Day Eight- she ate a raspberry souffle

Well, not really- I was just daydreaming of raspberries and Prince at the same time.

The gym last night was funny. I go to a gym which is free for everyone who works in my building to use. I am sick of paying for gyms I rarely use and this is now kind of making up for it. However, this gym has got to be the filthiest mofo gym I have ever seen. I now laugh at how anal retentive I used to be at clean gyms, throwing looks of disdain and disgust at anyone who would miss a sweat drop or two when cleaning off the machines they had just used. Those were the days. I won't even touch my face until I get home and can wash my hands properly. (Because if you think I am going in those showers, you have got another thing coming missy).

At this gym getting on to a weight machine is like getting on the water rides at Alton Towers- you know the log flume?
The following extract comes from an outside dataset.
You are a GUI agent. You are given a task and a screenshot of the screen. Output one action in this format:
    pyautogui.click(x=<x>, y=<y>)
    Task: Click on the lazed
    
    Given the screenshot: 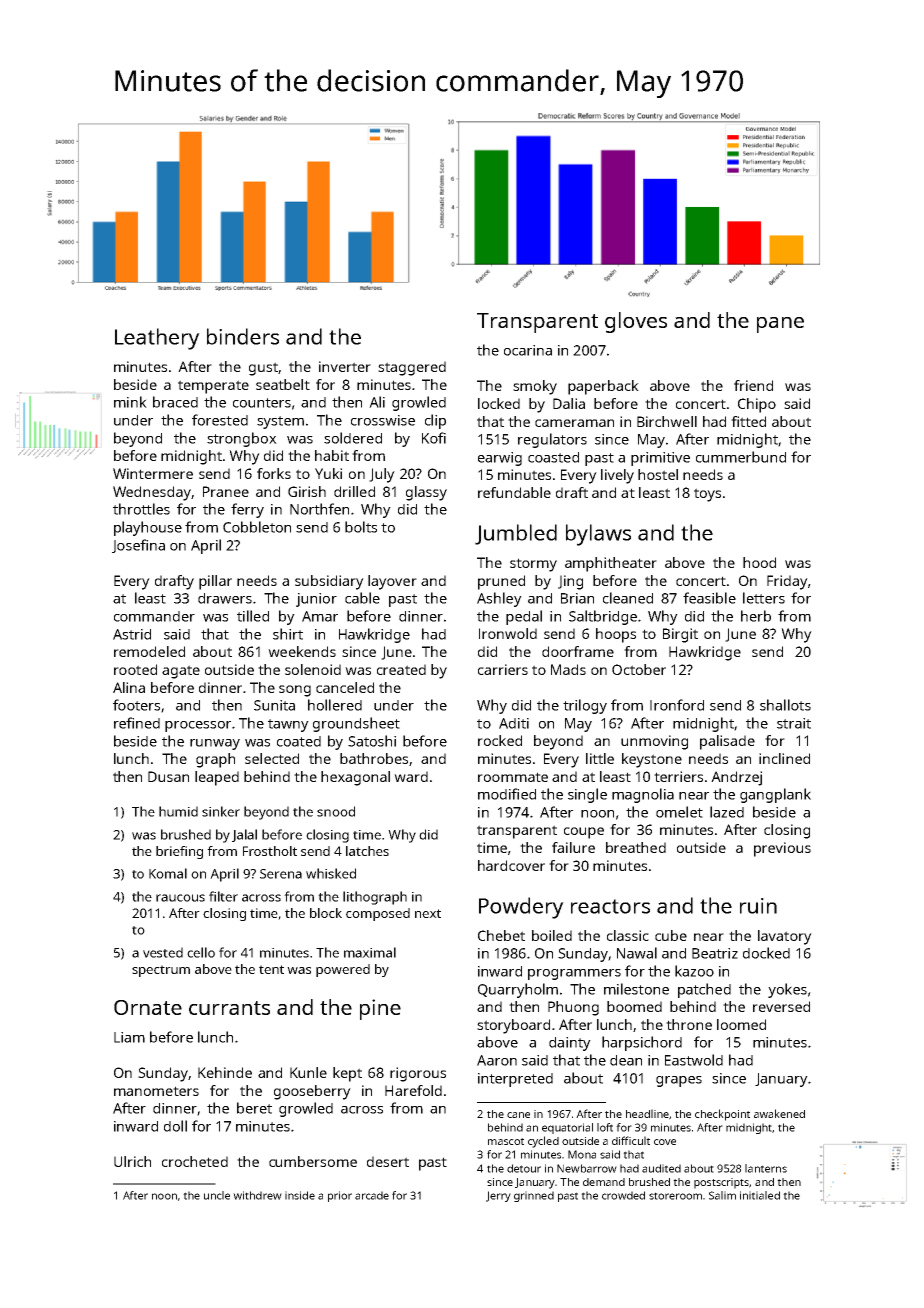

Using your hands as wipers so that your arse doesn't get too wet when you sit down? And the smell. There isn't any hyperbole I could use to describe it. Honestly. And most hilariously, it's a meat market- worse than any Yate's on a Friday night. Now, slaving away in the filth and sweat of 100 other people while trying to avoid the looking at the sweaty crotch of the man in venty shorts on the running machine in front of me, while avoiding eye contact with the 20 year old 'men' pumping iron (because if you do establish accidental eye contact, say while you are looking at the clock, that's it- they think you're hooked on the hotness and they'll strut in front of you like roosters), is not a situation that's going to make me want to bump uglies with anyone. All I think about while I am in there is getting out without contracting some rare skin disease brought over by one of these kids in their gap year. But no one said reclaiming the hotness was going to be easy.